Great job, Oregon City drama students; 2 things everyone should know about PERS

Walt and I had a great evening watching Oregon City High School students perform the "Drowsy Chaperone" play. It was incredibly well done.

PHOTO BY DICK TRTEK - Senior Ellie Lundgreen is the center of attention from many cast members in 'The Drowsy Chaperone,' which played onstage at Oregon City High School Dec. 5-8. Our grandson Cole Pearson had one of the staring roles and sang and danced like a Broadway star. (We didn't know he could dance!) All of the cast members were so terrific and so talented.

It was directed by Clyde Berry and choreographed by Jeff George. The entire play was as good as any New York Broadway play I have ever seen. It was a magical night and for sure. Walt and I are looking forward to the next one. We are very proud of our grandson Cole Pearson and will be supporting the OCHS thespians.

Thank you, OCHS staff and leadership, for your support of the cast and crew.

Ginny Van Loo

Jennings Lodge

SUBMITTED PHOTO  - Cole Pearson starred in 'The Drowsy Chaperone,' which played onstage at Oregon City High School Dec. 5-8.

2 things everyone should know about PERS

I am a retired Navy and Vietnam veteran. I have two children and four grandchildren and am not a PERS member.

Edith Rusch's opinion article in the Dec. 5 issue of the Clackamas Review was well-written and informative. What it didn't do was address two very important events in the history of PERS.
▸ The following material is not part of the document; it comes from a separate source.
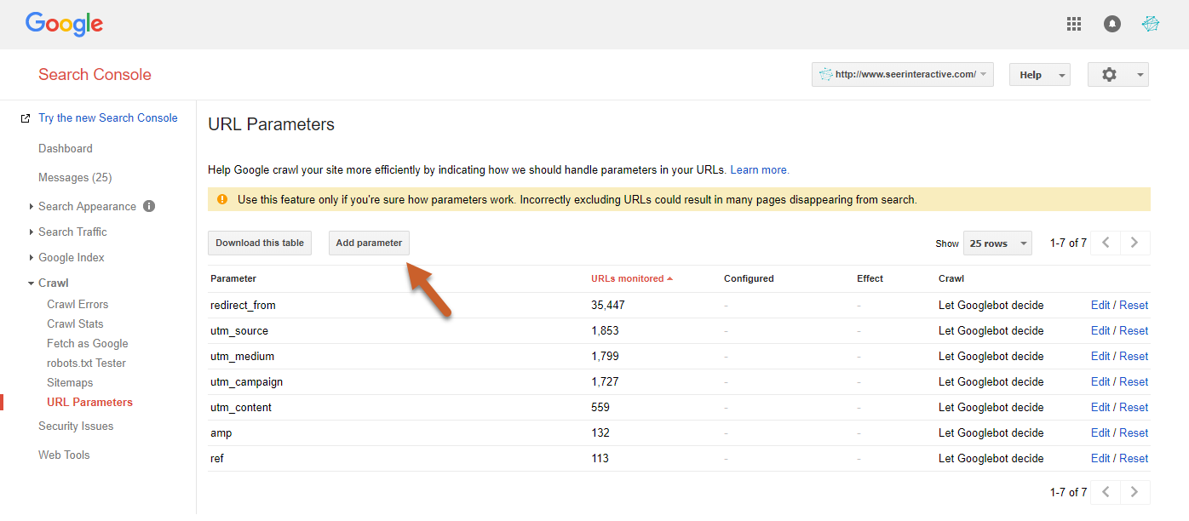
Task: Click the notifications bell icon
Action: [x=1112, y=24]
One was the Oregon Supreme Court ruling that there can be no single, sweeping change to reform benefits. The court ruled that each individual PERS account must be treated as exactly that, a sole contract between the member and PERS. The second event was the handling of an enormous surplus during the late 1990s and early 2000s. Against the recommendation of their own financial advisors, PERS elected to distribute the surplus to member accounts instead of holding the funds back for that inevitable "rainy day." A foolish, greedy decision in light of the more than $25 billion shortfall PERS is now saddled with.